Der monatliche Preis des klassischen Deutschland-Tickets steigt zum Jahresbeginn auf 63 Euro. Für Azubis greift das Land jedoch finanziell ein: Niedersachsen übernimmt 20 Prozent der Kosten, sodass das Ticket für diese Gruppe nur noch 50,40 Euro pro Monat kostet. Das Wirtschaftsministerium bestätigte dem NDR den bevorstehenden Start und betonte die Bedeutung der Maßnahme für die Attraktivität der dualen Ausbildung.
Noch günstiger wird es, wenn der jeweilige Ausbildungsbetrieb sich an der Finanzierung beteiligt.
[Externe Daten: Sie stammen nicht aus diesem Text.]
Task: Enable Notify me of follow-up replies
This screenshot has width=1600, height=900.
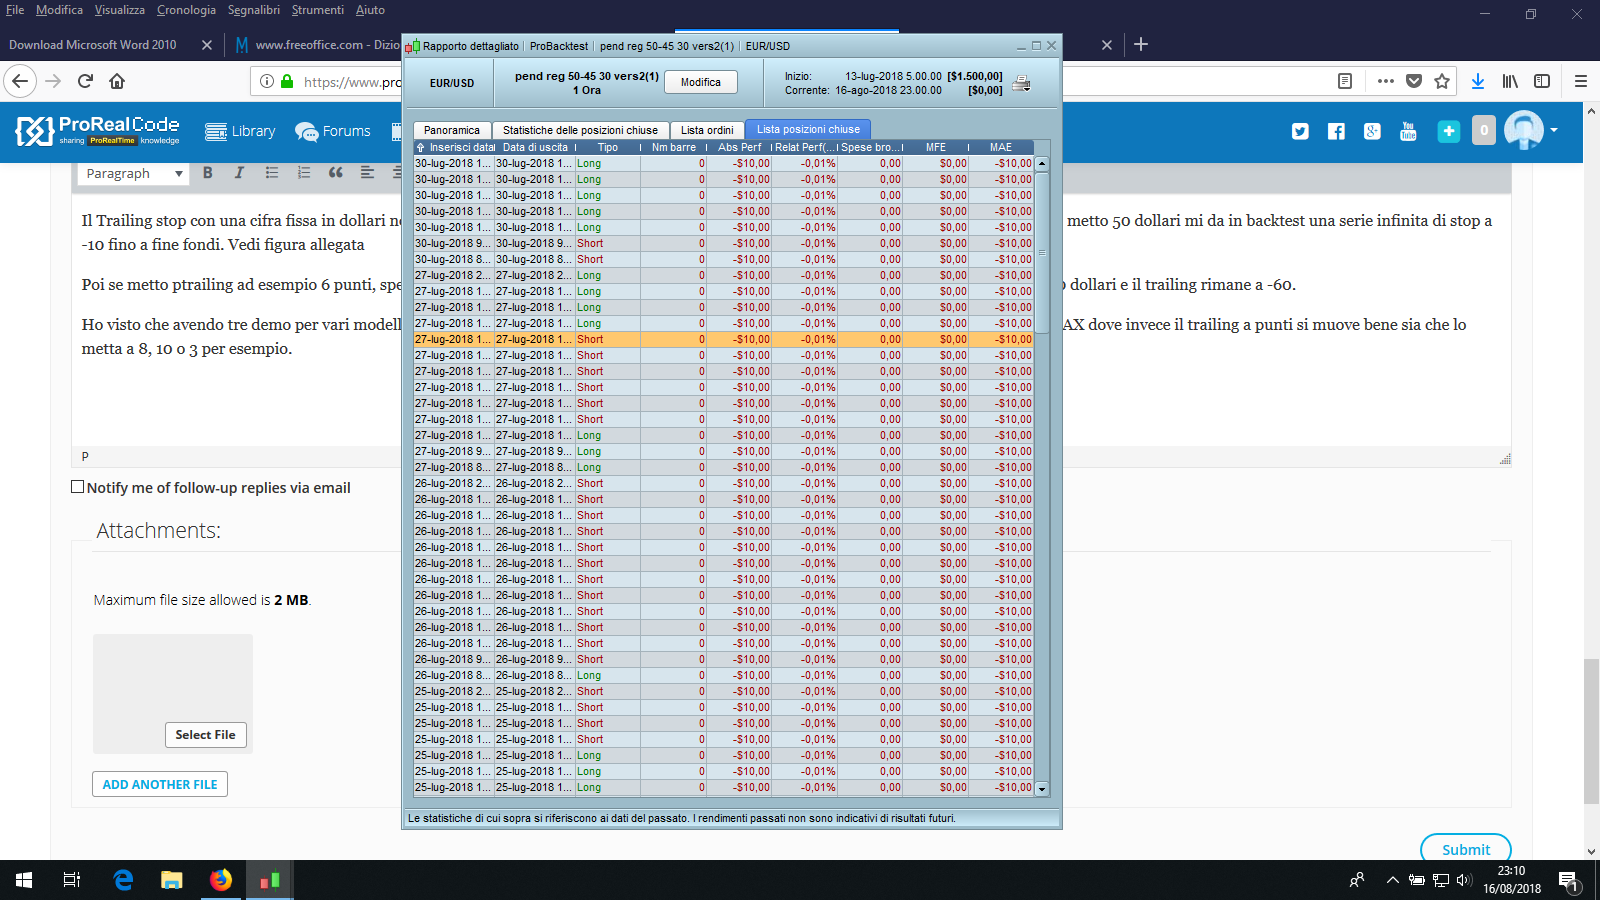Action: point(78,487)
Ein verpflichtender Arbeitgeberzuschuss ermöglicht einen Ticketpreis von 31,50 Euro im Monat, und sofern Unternehmen freiwillig mehr beisteuern, kann der Betrag weiter sinken. Das vergünstigte Ticket gilt bundesweit in allen Nahverkehrszügen, Bussen, Straßenbahnen und U-Bahnen – und zwar rund um die Uhr, auch in der Freizeit.
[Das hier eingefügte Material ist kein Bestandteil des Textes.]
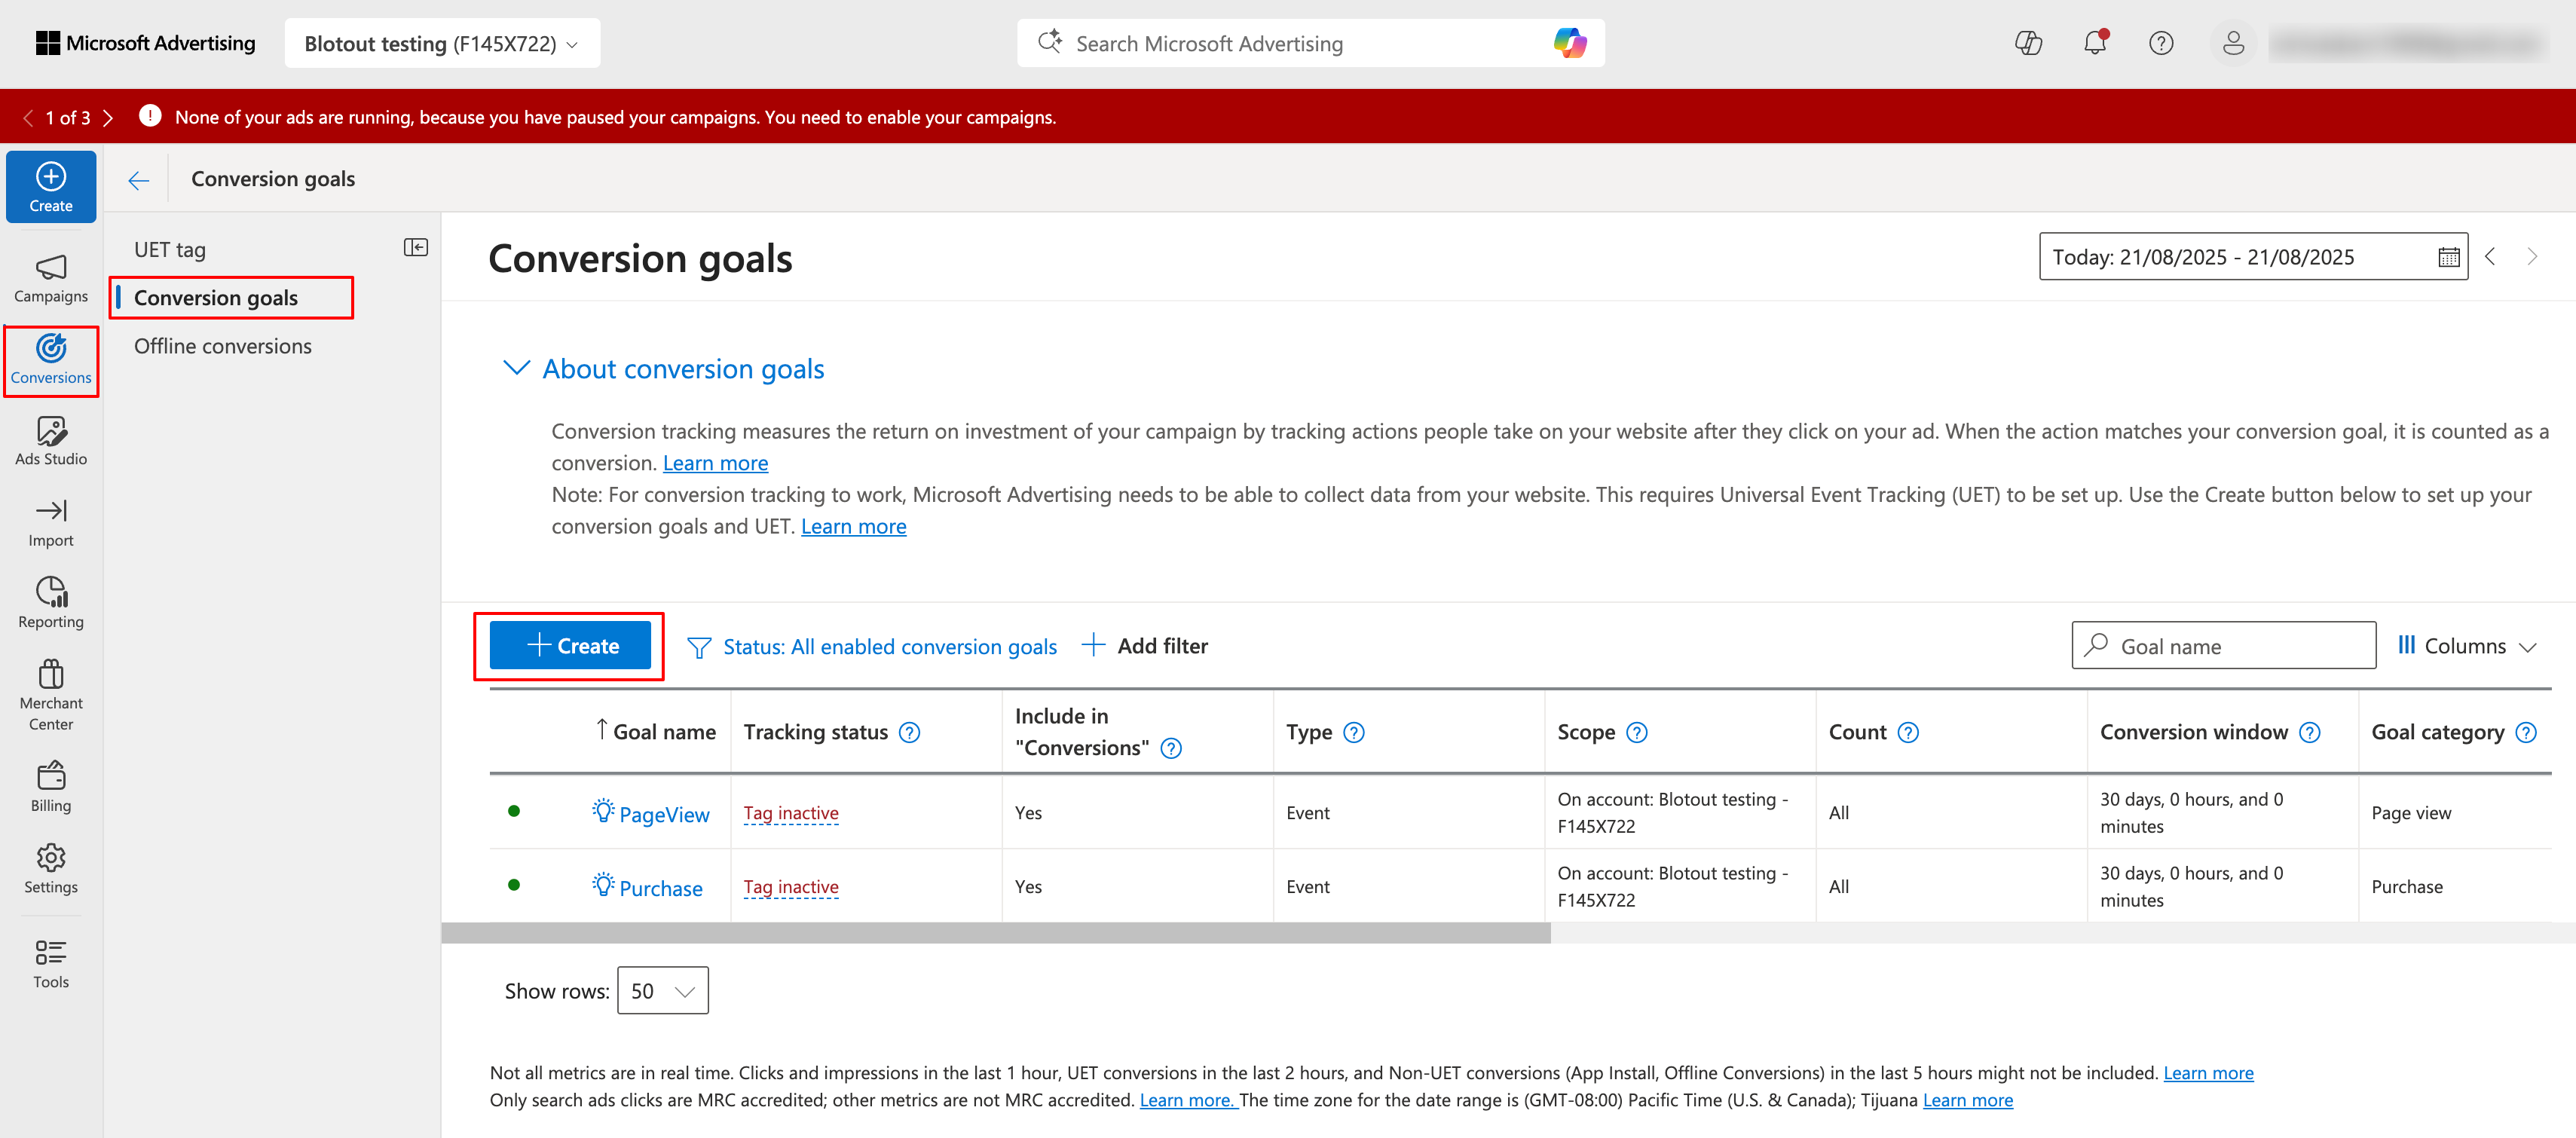Open the Show rows dropdown
Viewport: 2576px width, 1138px height.
663,990
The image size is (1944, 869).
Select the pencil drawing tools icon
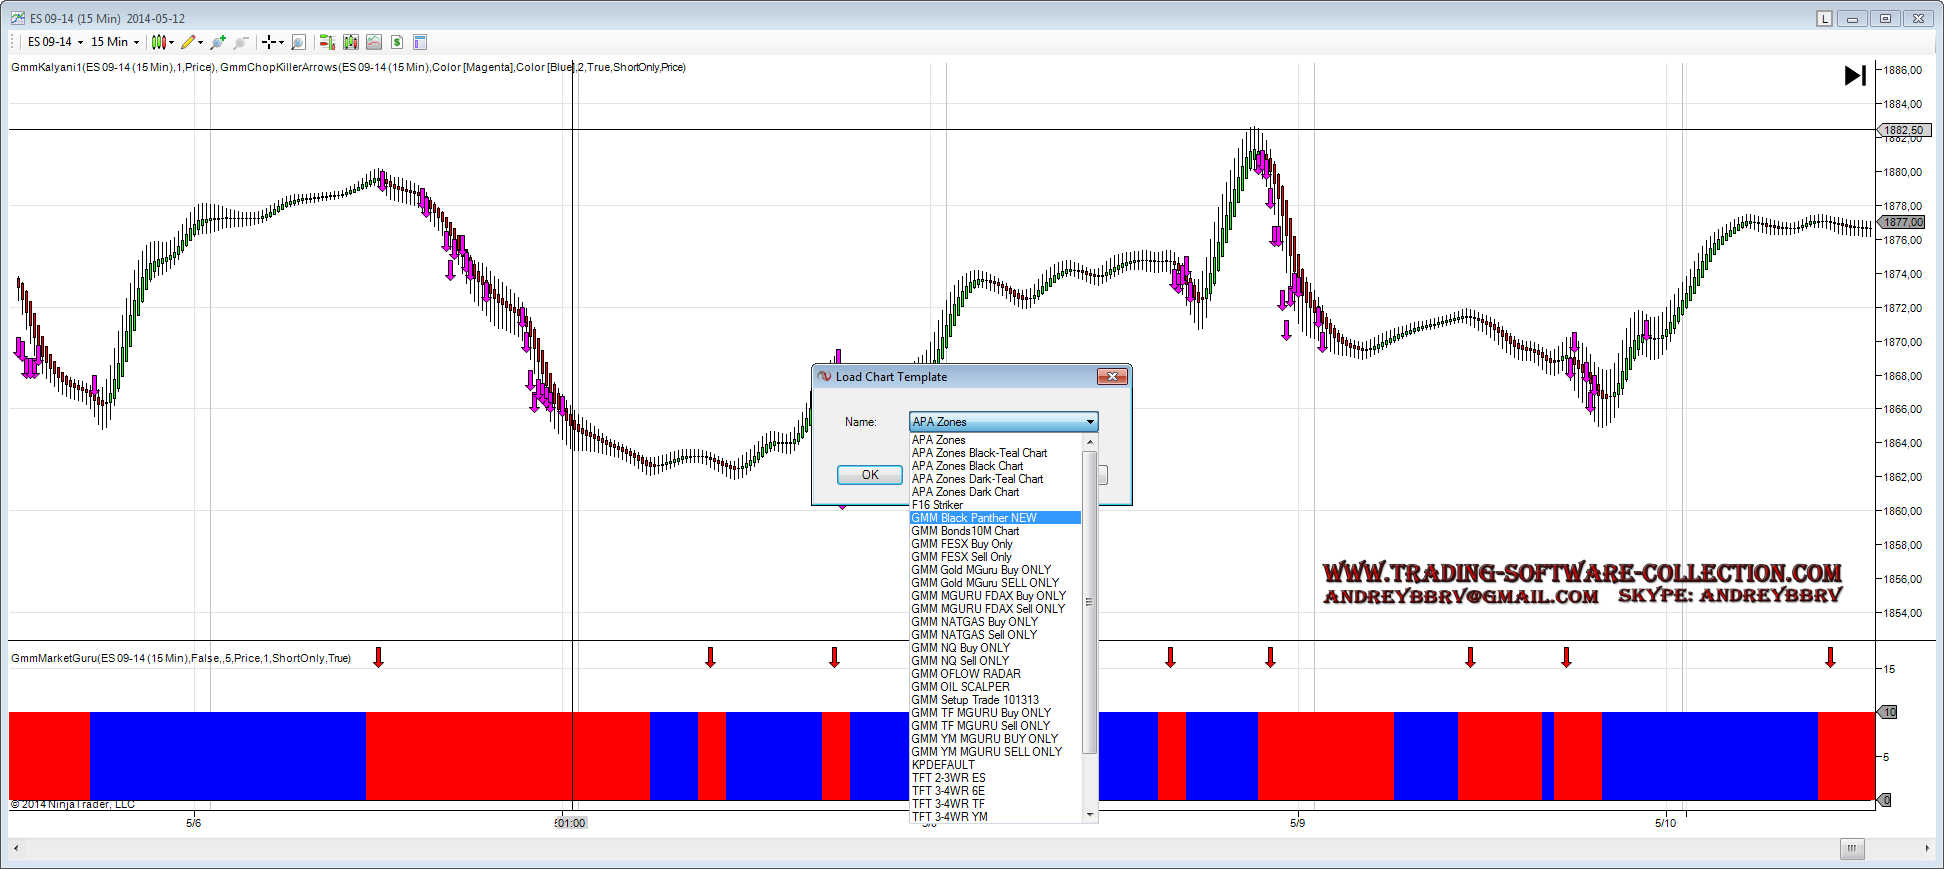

Für die öffentliche Hand ist das Vorhaben nicht billig: Rund 14 Millionen Euro jährlich plant Niedersachsen für Zuschüsse zum Azubi-Ticket ein. Landesverkehrsminister Grant Hendrik Tonne (SPD) will die entsprechende Finanzierungsvereinbarung gemeinsam mit der Landesnahverkehrsgesellschaft und weiteren Partnern unterschreiben. Unter anderem unterstützen die Arbeitsagentur, die Industrie- und Handelskammer Niedersachsen, der Deutsche Gewerkschaftsbund sowie Arbeitgeberverbände, Handwerkskammern und die Landwirtschaftskammer das Projekt.
Die Landesregierung geht davon aus, dass etwa 100.000 junge Menschen das Angebot nutzen werden – ungefähr jeder zweite Auszubildende im Land. Zwar hatte die rot-grüne Koalition ursprünglich ein 29-Euro-Ticket für Azubis ins Auge gefasst, doch die Einführung des bundesweiten Deutschland-Tickets veränderte die Ausgangslage. Entsprechend fiel die Reaktion des Landesschülerrats verhalten aus, als klar wurde, dass der frühere Plan nicht vollständig umgesetzt wird.
In Teilen Niedersachsens, etwa in der Region Hannover, profitieren junge Menschen bereits von stark reduzierten Deutschland-Tickets. Die landesweite Lösung schafft nun erstmals ein einheitliches, verlässliches Angebot – und könnte damit ein wichtiger Baustein sein, um die duale Ausbildung attraktiver zu machen und jungen Menschen finanzielle Entlastung im Alltag zu bieten.